Thursday, September 18, 2008

Migration

    The bird flew fairly low in the sky. Its song was weak and muffled in the cold, grey tree. It looked thin, haggard, and lost, as if it had taken a greyhound bus to a different town than expected; as if its instincts were somewhat off-kilter and its fate therefore out of balance.
    The bird was red with bright, black shining eyes. Each eye seemed enveloped in a tear; tears that never fell from the eye.
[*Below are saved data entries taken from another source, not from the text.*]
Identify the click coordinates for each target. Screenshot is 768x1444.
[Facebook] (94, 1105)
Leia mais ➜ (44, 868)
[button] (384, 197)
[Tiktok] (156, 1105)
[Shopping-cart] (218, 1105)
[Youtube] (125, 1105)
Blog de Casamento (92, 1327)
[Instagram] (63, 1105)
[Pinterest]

The bird looked haggard, weak, and cold chanting softly to the burning wind, hanging on to the branch with little claws that gripped with its last strength.
    "Poor cardinal..." I thought, as I observed it from the foot of the tree. It peered at me from the depth of its avian soul. It seemed to ask me to retrieve it and store it in an empty shoe box to the warmth of my room, or basement. In my own eyes I answered that I had no box to place it in, and no food to feed it, and that my roommates might or might not enjoy the sight of a cardinal. Perhaps if you had been a chickadee… I told it with my eyes.
    I remembered my errand and walked away from the sad sight of the lost cardinal. I left it to its fate in that cold, grey winter afternoon. By the evening I had forgotten about it. We had Cornish hens for dinner, which I ate down to the bone without question nor regret. The taste did nothing to allude the memory of the forgotten bird...
    The following week, I walked the same route of the previous week. I ran the same errand from before which carried me next to the selfsame tree. The branch on which the cardinal once stood was now empty, but the day remained cold and the wind strong and merciless.
    I looked around on the ground to see if I could find its fragile little body. I found nothing but the wet grass where it would had fallen had it fallen. I continued the errand, keeping the bird in mind. To my surprise, a small cardinal lay a few yards from the tree, along the trail. It had no feathers. Ants had supped off its tender skin and beady eyes. The bones appeared dusty and trampled.

The sight inspired but a single thought: "Wherever it migrated this time, even if lost, would have much better weather..."

1 comment:

the Nebes said...

Pobrecito el cardenal...

Comunicó bien un oasis de color entre tanto gris, una perla de calor entre una sofocante sábana de frío.